Happy Feastday - Blessed Cardinal John Henry Newman
Today the Church celebrates, for the first time, the feast day of Blessed Cardinal John Henry Newman. The date is not casual, being the date of his conversion in 1845.
It is true that in many cases the day of death is the chosen one as feast day. But in most cases the beatified person is a cradle Catholic. In Newman’s case it cannot be put into doubt that the main event of his life, the decision which defined Newman’s entire existence and so decisively colored all his achievements was neither his birth nor his death, but his conversion. This would be the case by every convert, but it is even more relevant in Newman’s case, the case of a man of vast prestige and theological reputation whose conversion helped to define an entire era.

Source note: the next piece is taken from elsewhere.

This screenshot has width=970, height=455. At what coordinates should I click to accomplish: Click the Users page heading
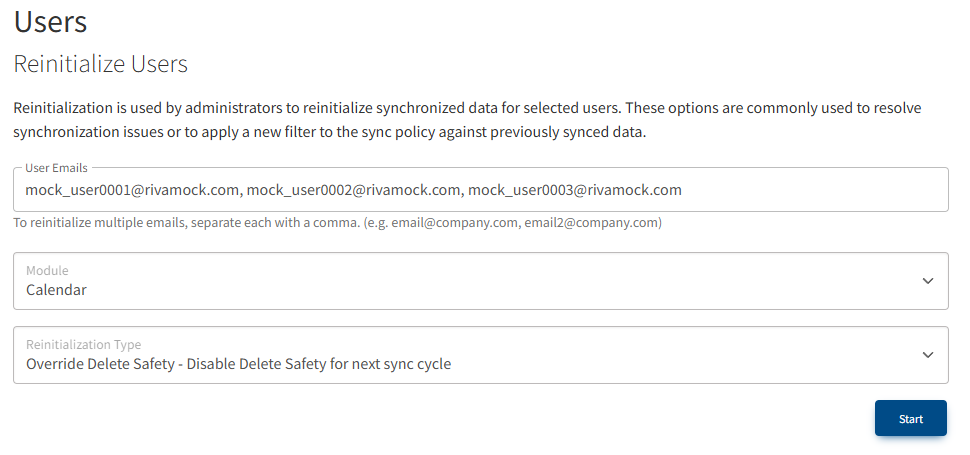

The choice of the October 9 as his feast day is therefore not only entirely fitting, but the only reasonable one.
By his conversion, Newman expressed the exact contrary of what the sensitive Anglicans complain about. The message that he sent is that there can be no meeting in the middle, no mixing of Truth and Heresy, no compromise whatsoever between the right and the wrong shop. One either belongs to the right shop or he belongs to the wrong one. Newman was so great because he had the courage to see this clearly, and to act upon it. To demand that Newman’s conversion be relegated into second place – as if it has been an accident of sort; a detail of his life not precluding his mutual admiration from Anglicans and Catholic alike – is tantamount to willingly ignore the essence itself of Newman’s teaching and work of a lifetime. To demand this is to want to take refuge in the usual, fuzzy and in the end perfectly insignificant “let us celebrate our similarities”-mentality. Such a mentality might be conducive to pleasant afternoon teas, but it doesn’t help in the least to discern truth from error.
Newman converted. He converted because he saw that the Church was the truth and Anglicanism was the error. He showed this in the most spectacular of ways, clearly renouncing in to every “meeting in the middle”. If you admire the man, you must draw the consequences from his conversion or at least understand its huge significance.